> Consegna 1
Estrai dal brano su Agamben e la pandemia il passo compreso tra "In effetti l’analogia" e "normalità vogliamo tornare?", estremi inclusi.
> Consegna 2
Per favore, prosegui il brano su Agamben e la pandemia partendo dal punto in cui termina.

> Brano di lettura
Nel modo logicamente sbagliato di fare filosofia che ho esaminato c’è anche una mancanza di empatia: questioni di principio precedono la considerazione concreta di quella stessa vita individuale che Agamben considera il tema principale del suo pensiero. Per esempio, in “Perché non ho firmato l’appello sullo ius soli“ Agamben motivava le proprie riserve su un possibile provvedimento di estensione della cittadinanza scrivendo che la cittadinanza è un istituto di diritti e doveri sotto cui l’individuo ricade suo malgrado dalla nascita, cosa che in linea di principio non gli piace; dopodiché resta il “problema” di chi sia senza patria o migrante (inclusi gli italiani senza cittadinanza). Allo stesso modo, Agamben presenta l’emergenza climatica e quella epidemiologica come occasioni per contestare “le autorità” e “gli scienziati”, invece che come un problema concreto per miliardi di persone. Una stessa difficoltà si trova in molti filosofi che stanno riflettendo sul lockdown come sospensione della normalità, come Peter Singer, per il quale non sarà possibile assistere abbastanza persone bisognose senza riattivare il normale funzionamento del sistema economico, per cui “sì, la gente morirà se riapriamo, ma le conseguenze del non riaprire sono così gravi che forse dobbiamo farlo lo stesso”. In questo caso, oltre a riconoscere la necessità di “riaprire” – un dato di fatto abbastanza ovvio – bisognerebbe almeno discutere i principi morali su cui si basa questa conclusione (in questo caso chiarire che si segue una morale utilitaristica) e magari l’ipotesi di cambiare quel sistema per far fronte a una distribuzione del rischio e dei benefici profondamente diseguale.
In effetti l’analogia tra pandemia e mutamento climatico, in quanto eventi naturali che mostrano la fragilità e l’insostenibilità del sistema socio-economico globale, ha portato molti a sostenere che il problema non sarebbe tanto “la sospensione del normale funzionamento delle condizioni di vita e di lavoro”, ma proprio quel normale che è stato interrotto. Del resto anche leader neoliberali come Trump e Bolsonaro, per i quali le vite dei cittadini meno protetti sono sacrificabili al progredire del sistema economico, hanno tentato di negare l’evidenza della pandemia presentandola come una diceria esagerata o una macchinazione per affrettare un ritorno alla normalità. Quindi, a quale normalità vogliamo tornare?

> Dati forniti

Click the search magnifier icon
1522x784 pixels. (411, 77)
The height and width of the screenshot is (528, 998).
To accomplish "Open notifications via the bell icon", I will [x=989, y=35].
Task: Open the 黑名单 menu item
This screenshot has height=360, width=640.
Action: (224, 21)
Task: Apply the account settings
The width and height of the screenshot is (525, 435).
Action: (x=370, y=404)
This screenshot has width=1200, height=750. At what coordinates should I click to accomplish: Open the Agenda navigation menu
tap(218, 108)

==

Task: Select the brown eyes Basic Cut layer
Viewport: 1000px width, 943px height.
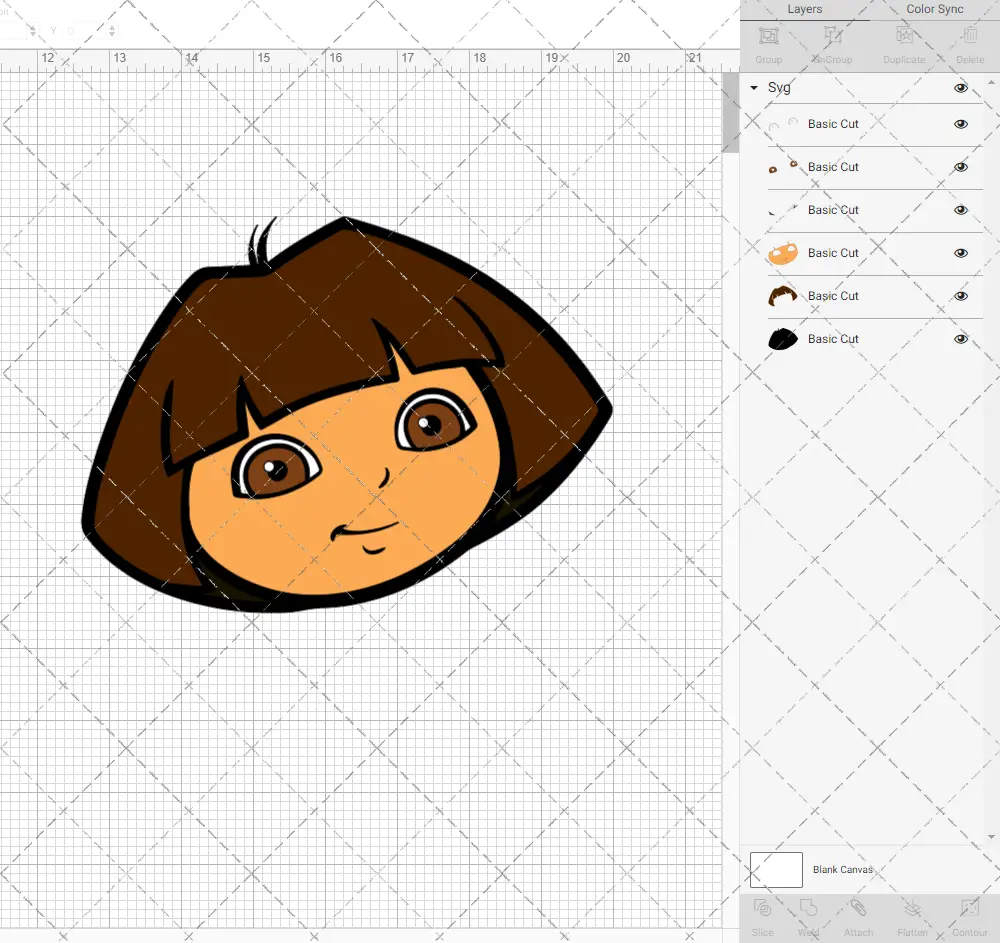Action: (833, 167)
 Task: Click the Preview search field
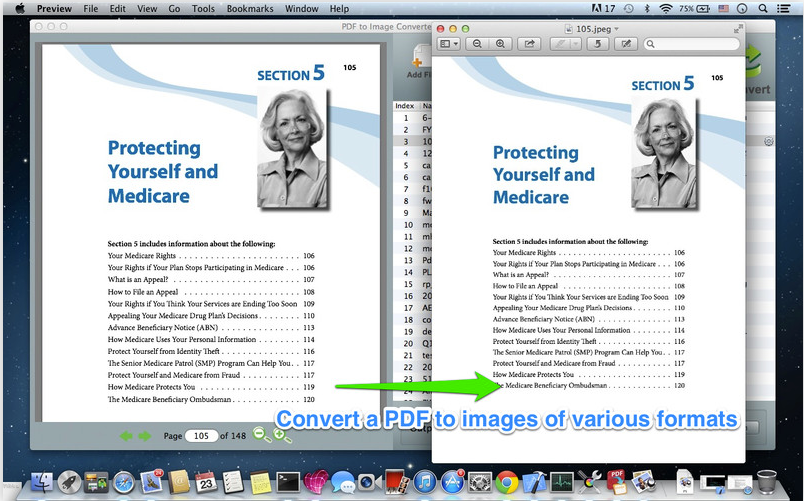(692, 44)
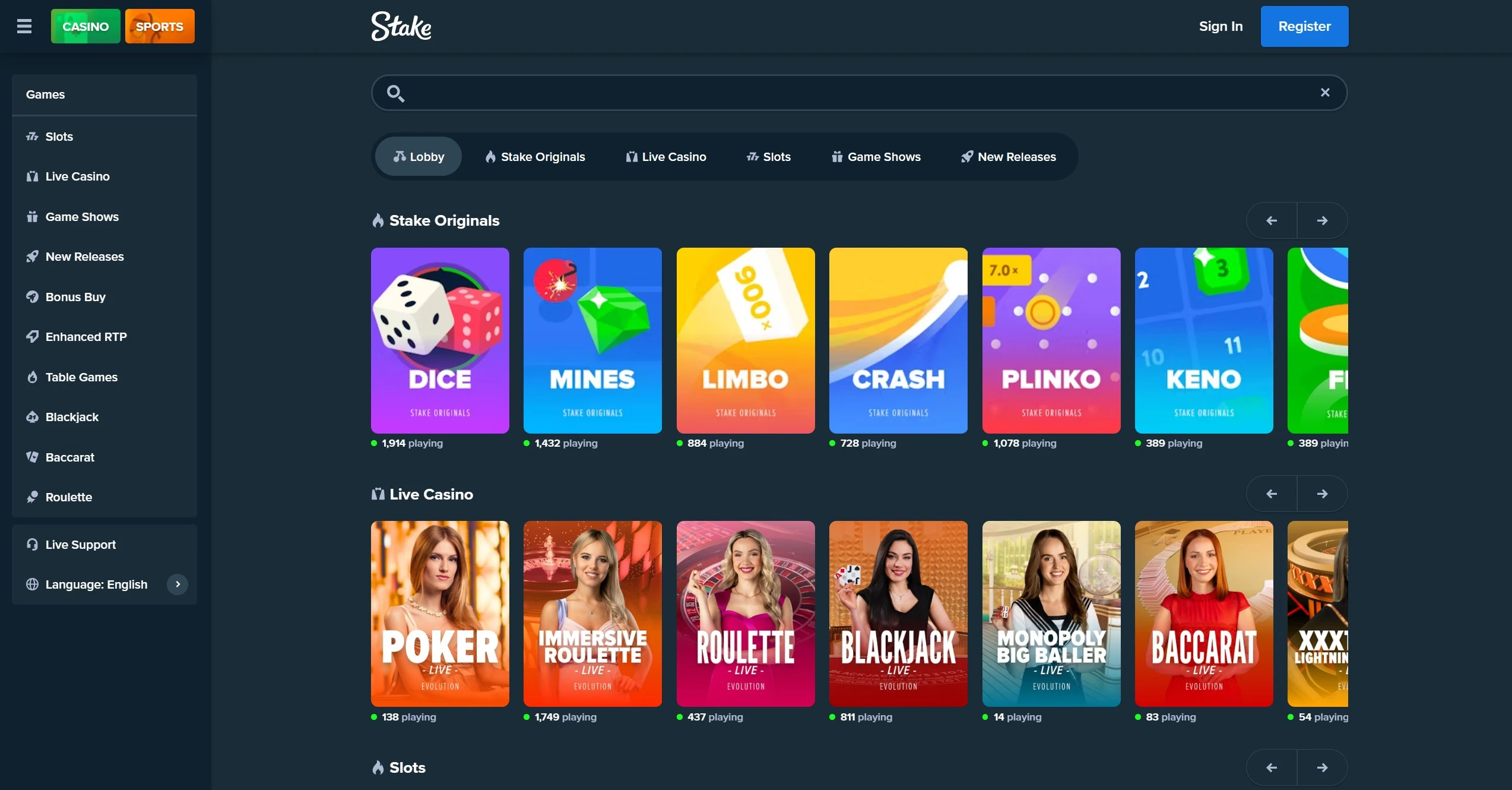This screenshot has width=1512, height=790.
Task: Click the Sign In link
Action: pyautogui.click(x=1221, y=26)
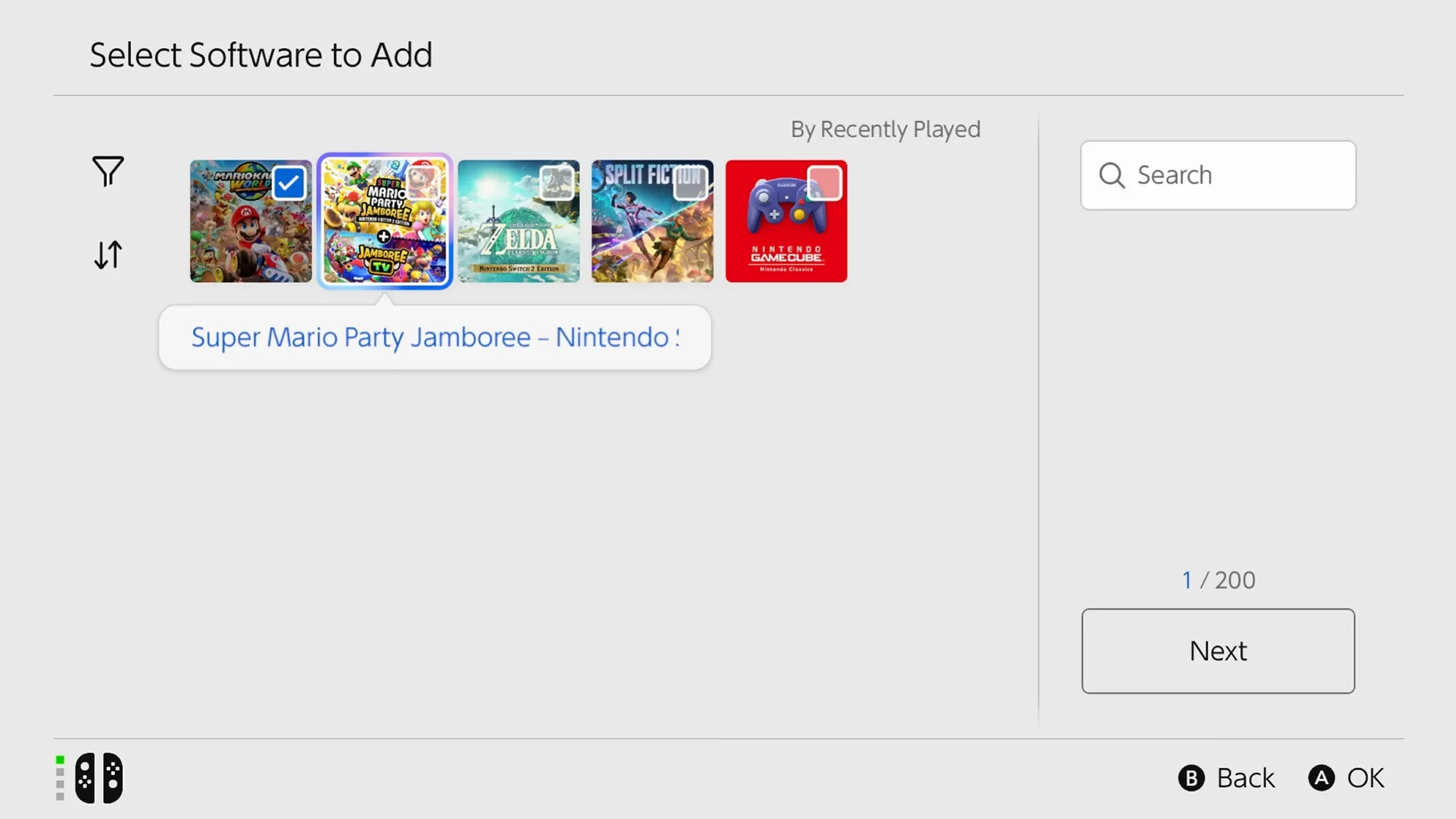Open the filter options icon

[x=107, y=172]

---

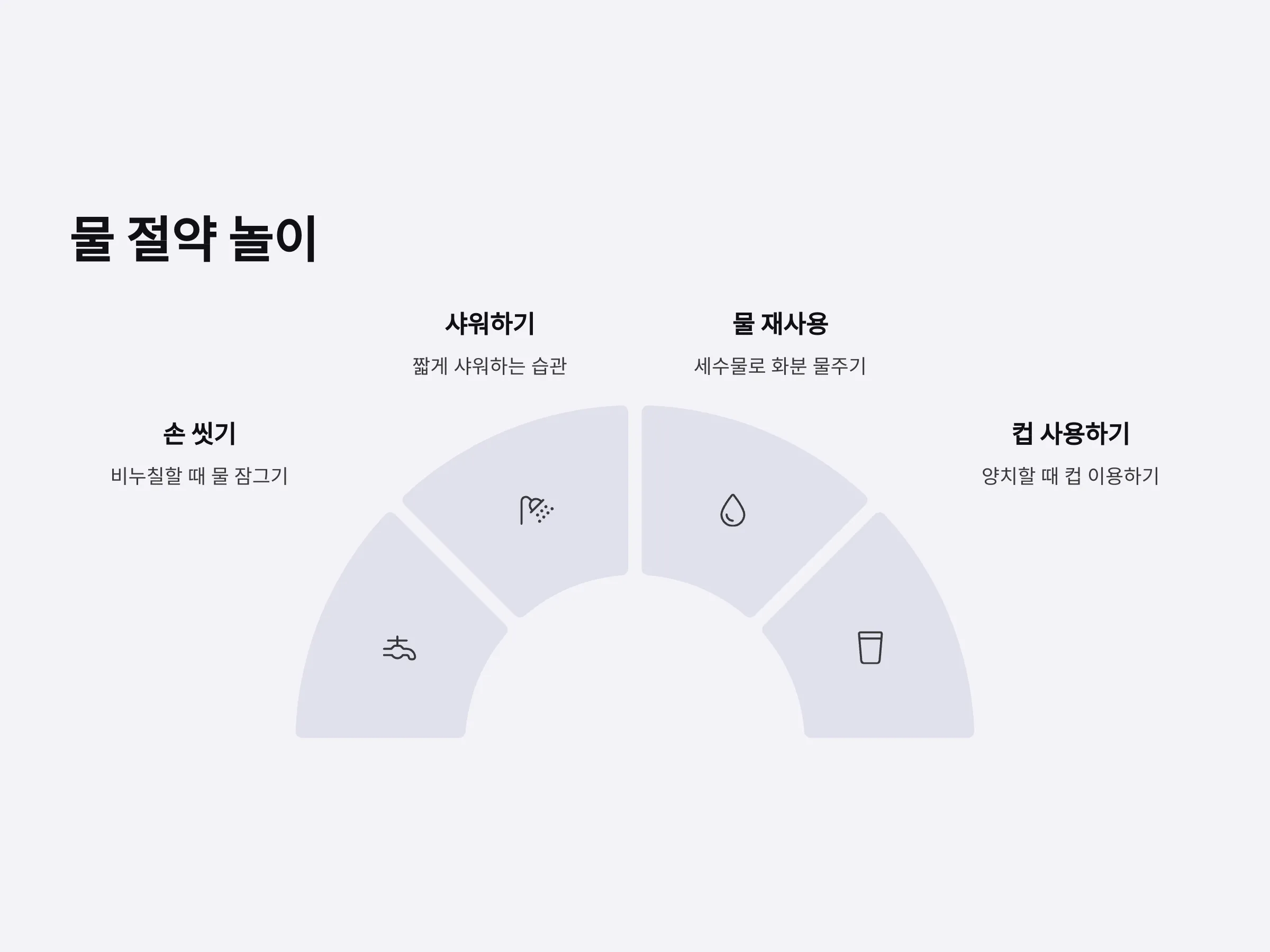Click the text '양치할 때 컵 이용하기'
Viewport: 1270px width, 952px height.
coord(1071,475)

> Esito del compito 1
In effetti l’analogia tra pandemia e mutamento climatico, in quanto eventi naturali che mostrano la fragilità e l’insostenibilità del sistema socio-economico globale, ha portato molti a sostenere che il problema non sarebbe tanto “la sospensione del normale funzionamento delle condizioni di vita e di lavoro”, ma proprio quel normale che è stato interrotto. Del resto anche leader neoliberali come Trump e Bolsonaro, per i quali le vite dei cittadini meno protetti sono sacrificabili al progredire del sistema economico, hanno tentato di negare l’evidenza della pandemia presentandola come una diceria esagerata o una macchinazione per affrettare un ritorno alla normalità. Quindi, a quale normalità vogliamo tornare?

> Esito del compito 2
Il time out della storia
Con straordinario tempismo Slavoj Žižek ha interpretato la pandemia del coronavirus come un “colpo al capitalismo” e una svolta storica. Secondo Žižek, mentre il mercato agonizza e i governi statali prendono le redini dell’economia, starebbe emergendo “un nuovo senso comunitario”, “una sorta di nuovo pensiero comunista”. Žižek mi è sempre sembrato un altro esempio di scarso rigore argomentativo e il suo instant book Pandemic! COVID-19 Shakes the World non fa che rafforzare le mie riserve: trovo puerile che parli delle sorti progressive del mondo attingendo soprattutto all’immaginario pop, come quando paragona il coronavirus alla “tecnica dell’esplosione del cuore con cinque colpi delle dita” di Kill Bill di Tarantino, che ucciderà il “sistema del capitalismo globale” in pochi passi. Non si capisce come si realizzerà questa fine del capitalismo con annessa rinascita di un senso comunitario, e perché non dovremmo aspettarci invece una crescita delle disuguaglianze e una guerra di tutti contro tutti. In tutto ciò, nei passi dedicati alla città cinese di Wuhan, la realtà di milioni di persone soggette all’epidemia e alla reclusione è trasfigurata in un’immagine utopica:
Le strade abbandonate di una megalopoli – i centri urbani solitamente affollati che sembrano città fantasma, i negozi con le porte aperte e senza clienti, solo un pedone o un’automobile qua e là, danno un’impressione di come potrebbe apparire un mondo non consumistico.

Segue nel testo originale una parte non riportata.